Visco: una doppia Europa per superare i limiti di quella attuale

Politica e Primo piano

Pubblicato da Domani

di Vincenzo Visco

La guerra in Ucraina avrà con ogni probabilità effetti rilevanti sugli equilibri dell’Europa. È evidente che gli equilibri politici si stanno spostando verso i paesi del nord est, verso i confini con la Russia. La Svezia e la Finlandia entreranno formalmente nella Nato. Le occasioni di scontro e di conflitto nella zona del Baltico aumenteranno, dato il disgelo dell’Artico, l’apertura di nuove rotte commerciali e la possibilità di utilizzare nuovi territori che appaiono economicamente strategici.

Aumenteranno quindi il ruolo della Nato e l’influenza degli Stati Uniti in Europa. Il fatto che i più importanti paesi europei dell’ex blocco sovietico rappresentano democrazie incompiute con evidenti tendenze autoritarie e deroghe allo stato di diritto, è improvvisamente diventato secondario, mentre per ribadire e rafforzare l’identità europea nei confronti della Russia sarebbe indispensabile che le sanzioni contro la Polonia e l’Ungheria venissero mantenute, attuate e rafforzate. Gli interessi degli Stati Uniti e il loro sostegno si rivolgono sempre di più verso la Polonia e gli altri paesi dell’ex blocco sovietico.

Gli interessi di lungo periodo dell’Europa e degli Usa non sono coincidenti, e nonostante la compattezza formale, gli interessi e le visioni dei paesi europei dell’ovest e del sud sono diversi da quelli del nord est. Questi ultimi vogliono confini forti, controllati da eserciti aggressivi in funzione anti russa, in un contesto di nazionalismo esasperato.

I paesi che hanno dato vita all’Unione europea, invece, avrebbero bisogno di pace, liberi commerci, e sicurezza basata non sulle armi, ma sulla coesistenza e il disarmo, su aspirazioni e cultura comuni.
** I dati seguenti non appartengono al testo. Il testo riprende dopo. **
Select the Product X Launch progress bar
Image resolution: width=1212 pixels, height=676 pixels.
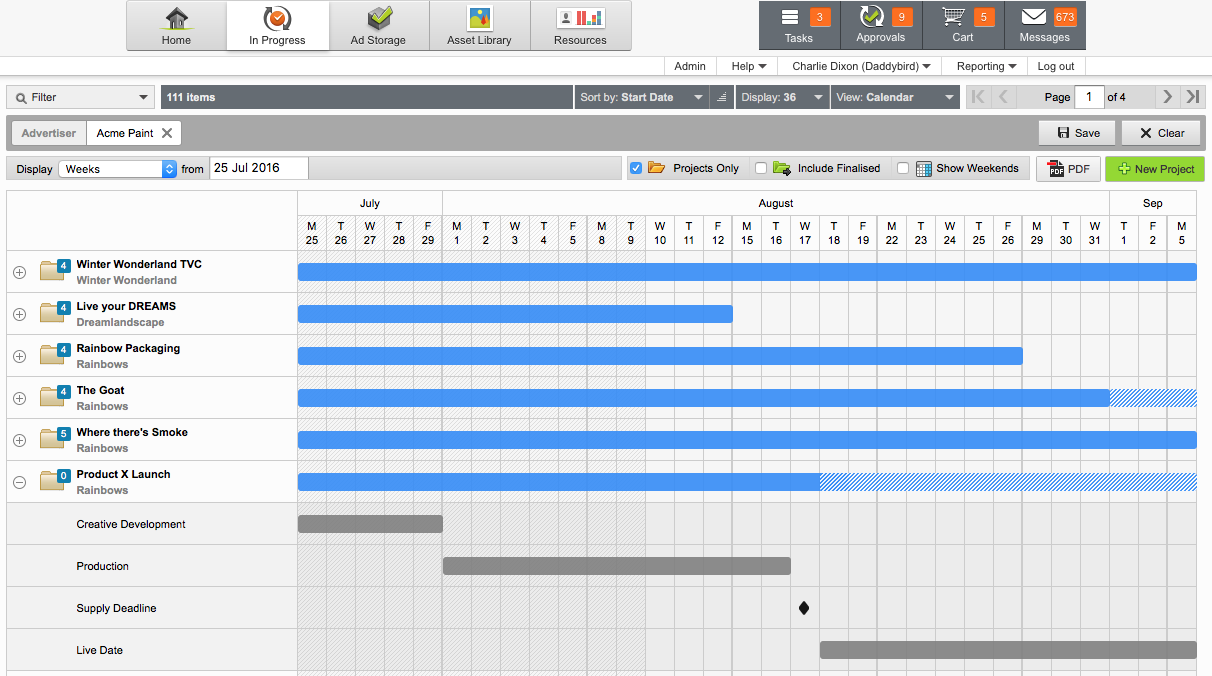557,481
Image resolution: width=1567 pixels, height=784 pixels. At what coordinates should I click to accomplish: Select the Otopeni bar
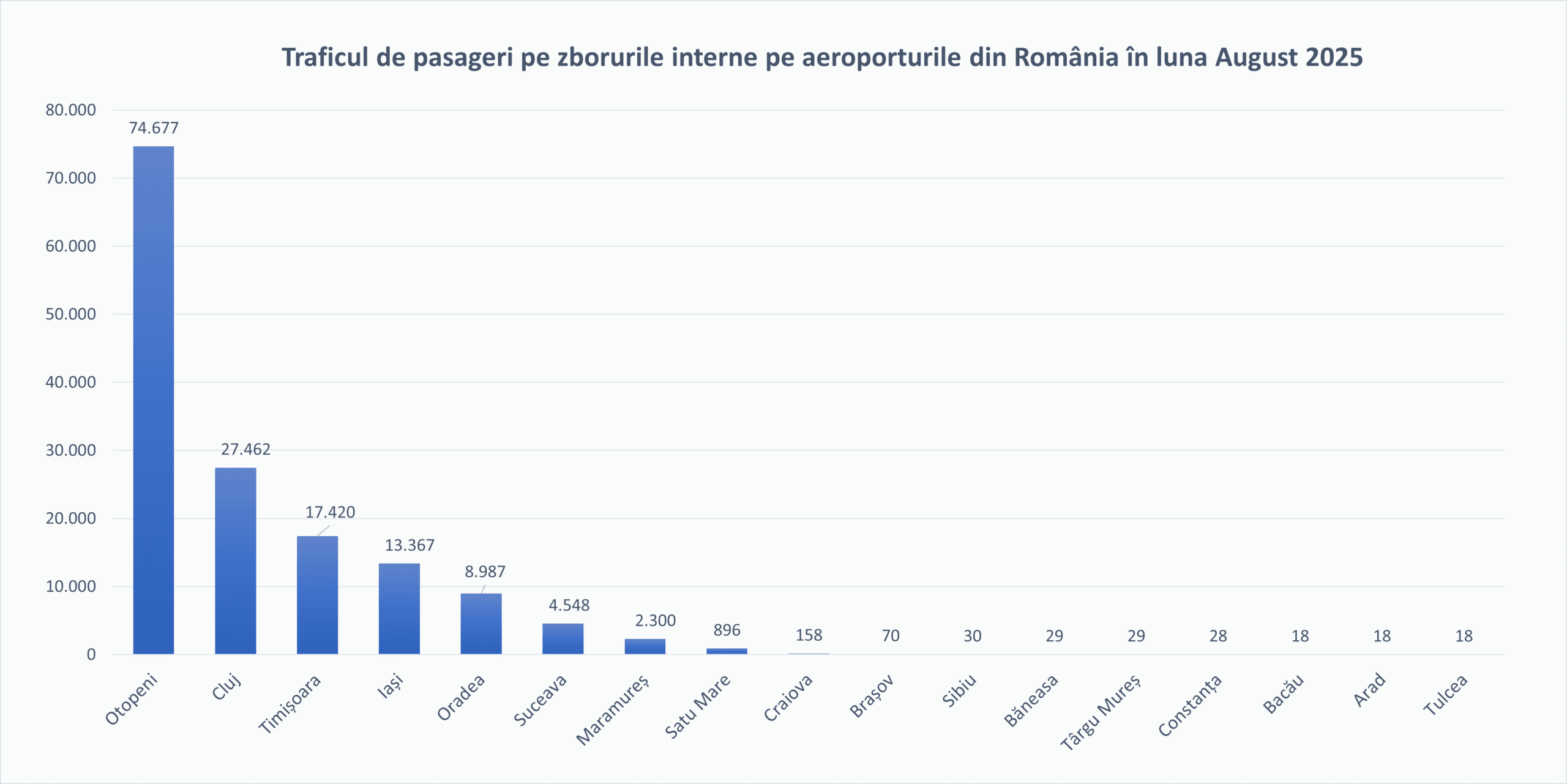154,400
La leadership franco-tedesca rischia di indebolirsi.

Il possibile ingresso dell’Ucraina, un paese di 40 milioni di abitanti, non certo compiutamente democratico, e l’ulteriore allargamento che alcuni suggeriscono, può destabilizzare l’assetto attuale. Ricordiamo che l’affrettato ingresso dei paesi che poi hanno dato vita al gruppo di Visegrád su pressione anglo americana, in una visione di “compensazione”, ha prodotto non pochi problemi all’Unione, creando inoltre l’opportunità per le imprese tedesche di sostituire i fornitori tradizionali italiani con imprese operanti in Polonia, Cecoslovacchia ecc., con costi del lavoro molto più bassi.

L’Europa quindi dovrebbe darsi al più presto una strategia idonea ad affrontare la nuova fase. Altrimenti rischia di compromettere la sua autonomia. L’assetto attuale dell’Europa, infatti, non è adeguato ai nuovi tempi che si prospettano.
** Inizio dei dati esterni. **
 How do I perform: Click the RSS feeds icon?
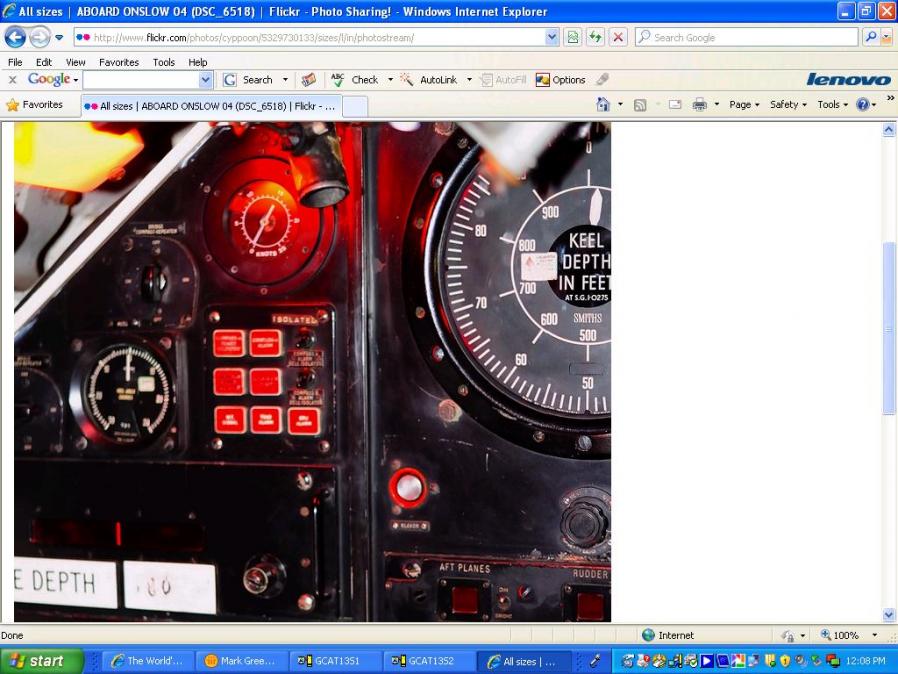pyautogui.click(x=640, y=105)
L’Europa attuale non funziona, e la guerra lo ha dimostrato ancora una volta. La mancanza di una difesa comune ha reso manifesta l’irrilevanza strategica dell’Unione, totalmente dipendente dagli Stati Uniti per la sua difesa. Sul piano economico è evidente la difficoltà di affrontare la situazione e di intervenire tempestivamente. Se la Bce ha confermato che rinnoverà l’acquisto dei titoli alla scadenza e che metterà in campo interventi idonei a evitare l’allargamento degli spread, l’Europa non è in grado di proporre una politica economica ed energetica comune.

In questa situazione sarebbe opportuno fare leva sulla zona dell’euro, introducendo da subito elementi di cooperazione rafforzata sia nella difesa comune sia in campo economico. La stessa esistenza della Bce e della moneta comune rende questa strada quasi obbligata: i paesi dell’Eurozona hanno infatti problemi e interessi propri, non sempre coincidenti con quelli degli altri paesi e di quelli che aspirano all’ingresso nell’Unione.

Bisognerebbe quindi porsi esplicitamente l’obiettivo di creare due Europa, con regole e obiettivi che possono anche essere diversi nel breve periodo, anche se convergenti nel lungo. Anche il parlamento europeo dovrebbe funzionare in duplice modalità e composizione. In caso contrario una crisi del progetto europeo, della sua tradizione democratica, dei suoi valori, del suo sistema di welfare, rischia di diventare inevitabile.